L’arte “non autorizzata”, l’occupazione dello spazio pubblico è un potente strumento educativo, in cui non si fa distinzione su dove e a chi arriveranno queste informazioni. Essendo un territorio in continua trasformazione, si tratta di uno spazio di libertà. Deve essere consumato, esplorato e manifestato. È un ambiente in cui è necessario essere presenti per apportare eventuali modifiche. Essendo vuoto, genera un’assenza ed è questa assenza che genera una possibilità di spazio di appropriazione. La libera espressione nel contesto urbano aiuta a costruire il vero senso di spazio pubblico. Trasportare i veri passanti in veri spazi pubblici spinge, attraverso la pluralità di individui, a un processo di identificazione ed empatia.

Che rapporto hai con Bologna? Cosa ti ha dato dal punto di vista artistico? Chi sono gli street artist più forti sulla scena italiana secondo te?

Un rapporto di immigrazione, transitorio, simile ai passanti che attacco ai muri. Fino a poco fa non potevo restare qui più di 90 giorni. Intendo stabilire un rapporto più presente con la città. Mi sono trasferito qui per vivere con il mio compagno. È una città viva che ha una corrente di stimolo tra i portici. Questo per la sua storia, per la sua pluralità e per la sua forza di trasformazione. Vedo qui uno sguardo di attenzione sugli individui e sulle loro manifestazioni quotidiane. Mi vengono in mente quattro artisti che secondo me comunicano molto bene con gli spazi pubblici ponendo l’attenzione sulla figura umana: Br1, Stenlex, Never2501 e Nemos.

Come hai vissuto l’esperienza di esporre le tue opere al chiuso, all’interno di una cornice espositiva? Ti interesserebbe ripetere l’esperienza, cosa cambieresti?

Il mio lavoro ha un grande ibridismo. Si riferisce al trasporto di individui attraverso la documentazione fotografica e alla loro proliferazione di immagini in spazi diversi. Ogni volta che propongo di esporre qualcosa in ambienti privati, mi piace creare una correlazione esterna con l’ambiente proposto. Il lavoro esiste solo perché viene svolto nelle aree pubbliche delle città. Esporlo in una galleria o in un museo allarga la visuale di chi frequenta questi spazi, lo stimola a osservare i propri passi quotidiani con occhi diversi. È anche un modo per valorizzare economicamente il lavoro indipendente e portarlo a collezionisti e consumatori d’arte.
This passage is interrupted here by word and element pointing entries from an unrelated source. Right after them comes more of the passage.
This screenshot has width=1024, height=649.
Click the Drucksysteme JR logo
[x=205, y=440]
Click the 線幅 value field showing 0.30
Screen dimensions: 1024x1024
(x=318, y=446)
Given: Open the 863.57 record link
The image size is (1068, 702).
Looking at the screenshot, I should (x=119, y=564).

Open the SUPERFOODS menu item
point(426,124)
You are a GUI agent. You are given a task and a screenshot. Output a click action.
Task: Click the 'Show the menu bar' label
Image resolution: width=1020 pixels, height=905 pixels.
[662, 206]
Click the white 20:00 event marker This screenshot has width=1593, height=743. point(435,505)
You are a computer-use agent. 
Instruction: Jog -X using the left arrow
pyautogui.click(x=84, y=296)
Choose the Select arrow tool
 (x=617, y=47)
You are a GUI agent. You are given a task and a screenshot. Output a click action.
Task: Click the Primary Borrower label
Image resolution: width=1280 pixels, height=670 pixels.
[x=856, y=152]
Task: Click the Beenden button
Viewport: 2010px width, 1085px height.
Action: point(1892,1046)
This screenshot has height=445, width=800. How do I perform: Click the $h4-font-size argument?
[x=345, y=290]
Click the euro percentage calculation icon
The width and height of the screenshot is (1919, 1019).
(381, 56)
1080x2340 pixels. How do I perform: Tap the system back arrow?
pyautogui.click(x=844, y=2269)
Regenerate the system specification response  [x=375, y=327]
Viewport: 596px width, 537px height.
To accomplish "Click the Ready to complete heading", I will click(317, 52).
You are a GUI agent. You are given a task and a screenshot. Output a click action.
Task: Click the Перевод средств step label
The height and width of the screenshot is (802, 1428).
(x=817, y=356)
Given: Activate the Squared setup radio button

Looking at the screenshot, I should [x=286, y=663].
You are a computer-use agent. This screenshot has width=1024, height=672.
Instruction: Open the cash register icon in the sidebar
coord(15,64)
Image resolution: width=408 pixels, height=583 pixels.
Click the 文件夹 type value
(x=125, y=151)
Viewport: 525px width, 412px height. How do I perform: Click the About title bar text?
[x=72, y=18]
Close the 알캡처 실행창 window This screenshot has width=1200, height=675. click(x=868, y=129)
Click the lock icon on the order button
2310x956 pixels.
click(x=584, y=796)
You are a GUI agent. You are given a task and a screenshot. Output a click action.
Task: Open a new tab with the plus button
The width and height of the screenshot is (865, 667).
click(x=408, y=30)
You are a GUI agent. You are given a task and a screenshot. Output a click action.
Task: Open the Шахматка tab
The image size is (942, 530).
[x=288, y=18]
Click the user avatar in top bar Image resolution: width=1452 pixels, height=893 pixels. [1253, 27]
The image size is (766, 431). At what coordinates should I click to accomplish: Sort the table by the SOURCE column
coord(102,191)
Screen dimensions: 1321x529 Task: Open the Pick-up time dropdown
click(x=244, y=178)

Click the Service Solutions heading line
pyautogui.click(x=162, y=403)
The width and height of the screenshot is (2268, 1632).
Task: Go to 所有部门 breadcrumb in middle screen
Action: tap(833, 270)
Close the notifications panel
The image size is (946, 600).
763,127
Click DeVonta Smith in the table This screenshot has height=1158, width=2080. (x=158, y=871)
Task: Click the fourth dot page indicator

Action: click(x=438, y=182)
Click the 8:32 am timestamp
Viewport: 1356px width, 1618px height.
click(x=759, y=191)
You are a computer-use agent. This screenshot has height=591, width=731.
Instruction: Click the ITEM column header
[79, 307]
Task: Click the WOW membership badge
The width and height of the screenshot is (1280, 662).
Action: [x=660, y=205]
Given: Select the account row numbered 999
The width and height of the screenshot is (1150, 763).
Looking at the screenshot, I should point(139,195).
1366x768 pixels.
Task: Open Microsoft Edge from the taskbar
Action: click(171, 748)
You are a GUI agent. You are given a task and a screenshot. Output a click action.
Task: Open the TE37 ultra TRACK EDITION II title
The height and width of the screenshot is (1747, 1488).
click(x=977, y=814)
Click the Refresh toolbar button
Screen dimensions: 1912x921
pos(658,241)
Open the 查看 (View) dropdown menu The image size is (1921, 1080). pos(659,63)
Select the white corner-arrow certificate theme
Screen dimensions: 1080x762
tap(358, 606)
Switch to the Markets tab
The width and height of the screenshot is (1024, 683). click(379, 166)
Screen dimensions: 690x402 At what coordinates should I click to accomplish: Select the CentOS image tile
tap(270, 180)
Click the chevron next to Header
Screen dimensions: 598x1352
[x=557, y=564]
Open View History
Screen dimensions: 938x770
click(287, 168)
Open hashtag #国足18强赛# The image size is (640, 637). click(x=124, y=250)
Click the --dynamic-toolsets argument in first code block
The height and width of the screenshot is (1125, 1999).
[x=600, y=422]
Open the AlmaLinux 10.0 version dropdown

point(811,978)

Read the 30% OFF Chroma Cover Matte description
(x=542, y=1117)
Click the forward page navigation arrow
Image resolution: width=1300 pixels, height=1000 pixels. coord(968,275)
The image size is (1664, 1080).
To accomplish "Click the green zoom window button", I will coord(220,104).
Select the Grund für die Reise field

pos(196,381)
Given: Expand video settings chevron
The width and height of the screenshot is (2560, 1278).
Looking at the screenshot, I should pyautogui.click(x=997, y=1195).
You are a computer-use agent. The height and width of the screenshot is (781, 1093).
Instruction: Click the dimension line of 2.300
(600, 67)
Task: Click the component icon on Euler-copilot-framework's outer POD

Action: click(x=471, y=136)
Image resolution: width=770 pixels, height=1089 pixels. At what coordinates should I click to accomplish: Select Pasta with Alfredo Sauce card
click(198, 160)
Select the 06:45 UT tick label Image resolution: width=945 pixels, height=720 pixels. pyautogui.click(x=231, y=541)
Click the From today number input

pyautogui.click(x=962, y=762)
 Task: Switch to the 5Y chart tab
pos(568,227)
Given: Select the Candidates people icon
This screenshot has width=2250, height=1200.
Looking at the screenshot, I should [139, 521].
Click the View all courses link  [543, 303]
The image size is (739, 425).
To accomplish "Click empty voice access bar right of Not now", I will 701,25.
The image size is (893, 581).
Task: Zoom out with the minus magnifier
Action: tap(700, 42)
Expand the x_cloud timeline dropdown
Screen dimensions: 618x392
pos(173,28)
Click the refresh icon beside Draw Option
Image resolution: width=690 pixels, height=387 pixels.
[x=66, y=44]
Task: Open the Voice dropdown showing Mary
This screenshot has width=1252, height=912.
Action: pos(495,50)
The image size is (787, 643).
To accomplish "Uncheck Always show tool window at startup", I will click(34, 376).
Ogni proposta che accolgo è un’opportunità di suscitare il problema del rapporto tra pubblico e privato.

Hai collaborato al progetto “Disegnare dialoghi” lo scorso novembre, hai altre collaborazioni in programma per quest’anno?

La mia prossima collaborazione sarà per l’estate a Livorno con un collettivo di donne meravigliose!